In 2015, the international community will continue trying to resolve these conflicts and prevent hospitals and health workers from becoming targets of violence. Last year in a landmark resolution, the United Nations stepped up to lead the global effort to protect health workers and hold accountable those who perpetrate violence against them.
- Ebola. Ebola killed over 8,000 people in 2014, including hundreds of health workers. In 2015, West Africa and the world will continue struggling to contain the epidemic. We will also encounter Ebola’s devastating ripple effects: setbacks in HIV and maternal health progress, traumatized communities, and thousands of children orphaned by the disease and abandoned by their remaining family members. This last issue will add to the already great need for social service workers in West Africa who are trained and prepared to meet the specific needs of vulnerable children.
Ebola has made clear the global need to invest in health systems for the long term—and in health workers.
- New sustainable development goals. This year marks target date for reaching the Millennium Development Goals, which have led to massive worldwide improvements in health and well-being over just 25 years. Now global leaders are finalizing a new set of objectives for global development: the sustainable development goals. These new goals could unite countries on the path toward one of the international community’s most ambitious goals: universal health coverage. To achieve it, we’ll need a greater focus on the global health workforce than the world has ever seen.
- People-centered health systems.
Perhaps more than any crisis in living memory, Ebola has shone a spotlight on the importance of people in health systems. Take away the people—as Ebola has done by killing 500 health workers in West Africa and beyond—and the system crumbles.
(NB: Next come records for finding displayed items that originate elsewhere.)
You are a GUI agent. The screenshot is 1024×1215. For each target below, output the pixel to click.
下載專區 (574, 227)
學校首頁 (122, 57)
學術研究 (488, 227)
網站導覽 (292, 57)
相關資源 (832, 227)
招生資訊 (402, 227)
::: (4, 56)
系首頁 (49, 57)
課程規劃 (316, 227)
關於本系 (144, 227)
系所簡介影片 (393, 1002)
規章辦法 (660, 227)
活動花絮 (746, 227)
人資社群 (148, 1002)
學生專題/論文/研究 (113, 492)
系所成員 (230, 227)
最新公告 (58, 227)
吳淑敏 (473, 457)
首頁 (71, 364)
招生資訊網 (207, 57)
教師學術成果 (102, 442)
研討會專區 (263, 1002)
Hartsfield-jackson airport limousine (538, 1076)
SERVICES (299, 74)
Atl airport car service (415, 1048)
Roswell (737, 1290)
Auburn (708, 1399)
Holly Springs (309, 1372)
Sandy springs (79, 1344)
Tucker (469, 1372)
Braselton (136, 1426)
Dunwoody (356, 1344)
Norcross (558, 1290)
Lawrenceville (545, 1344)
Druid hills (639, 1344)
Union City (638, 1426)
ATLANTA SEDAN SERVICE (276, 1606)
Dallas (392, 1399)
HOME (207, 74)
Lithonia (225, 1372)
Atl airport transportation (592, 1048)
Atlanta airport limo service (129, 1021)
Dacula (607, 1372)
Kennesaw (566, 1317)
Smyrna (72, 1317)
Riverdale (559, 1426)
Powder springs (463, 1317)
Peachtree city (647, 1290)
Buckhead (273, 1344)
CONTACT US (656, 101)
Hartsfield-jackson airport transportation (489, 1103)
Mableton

Each part of the health system requires people to make health care work, and not just clinicians, but statisticians, finance experts, technologists, and, of course, all of us who seek health care services.
This year, individual countries and the global development community should begin (or continue) to ask a key question: How do we make our most valuable resources—human beings—a priority as we strengthen our health systems?
In 2015, we could begin answering that question together.